▶ _What you have to do_
Please present the rows below as a numbered list, leaving out any blank lines.

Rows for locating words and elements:
[START]

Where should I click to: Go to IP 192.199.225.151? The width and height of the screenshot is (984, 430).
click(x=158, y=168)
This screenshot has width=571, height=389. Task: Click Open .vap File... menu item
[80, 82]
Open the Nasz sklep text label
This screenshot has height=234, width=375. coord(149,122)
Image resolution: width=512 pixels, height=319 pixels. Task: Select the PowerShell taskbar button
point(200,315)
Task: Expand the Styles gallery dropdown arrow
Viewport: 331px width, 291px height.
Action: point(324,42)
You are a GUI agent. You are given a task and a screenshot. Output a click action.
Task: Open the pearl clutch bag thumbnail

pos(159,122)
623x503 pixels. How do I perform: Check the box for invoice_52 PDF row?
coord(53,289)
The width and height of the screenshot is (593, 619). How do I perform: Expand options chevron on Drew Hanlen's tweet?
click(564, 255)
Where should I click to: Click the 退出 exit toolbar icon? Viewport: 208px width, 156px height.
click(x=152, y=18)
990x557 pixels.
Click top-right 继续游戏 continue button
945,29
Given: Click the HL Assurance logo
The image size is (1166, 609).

[END]

▶ _Exercise result_
1. Where should I click to: Go to IP 192.199.225.151? The width and height of the screenshot is (984, 430).
2. click(x=158, y=168)
3. This screenshot has width=571, height=389. Task: Click Open .vap File... menu item
4. [80, 82]
5. Open the Nasz sklep text label
6. This screenshot has height=234, width=375. coord(149,122)
7. Image resolution: width=512 pixels, height=319 pixels. Task: Select the PowerShell taskbar button
8. point(200,315)
9. Task: Expand the Styles gallery dropdown arrow
10. Viewport: 331px width, 291px height.
11. Action: point(324,42)
12. You are a GUI agent. You are given a task and a screenshot. Output a click action.
13. Task: Open the pearl clutch bag thumbnail
14. pos(159,122)
15. 623x503 pixels. How do I perform: Check the box for invoice_52 PDF row?
16. coord(53,289)
17. The width and height of the screenshot is (593, 619). How do I perform: Expand options chevron on Drew Hanlen's tweet?
18. click(564, 255)
19. Where should I click to: Click the 退出 exit toolbar icon? Viewport: 208px width, 156px height.
20. click(x=152, y=18)
21. 990x557 pixels.
22. Click top-right 继续游戏 continue button
23. 945,29
24. Given: Click the HL Assurance logo
25. The image size is (1166, 609).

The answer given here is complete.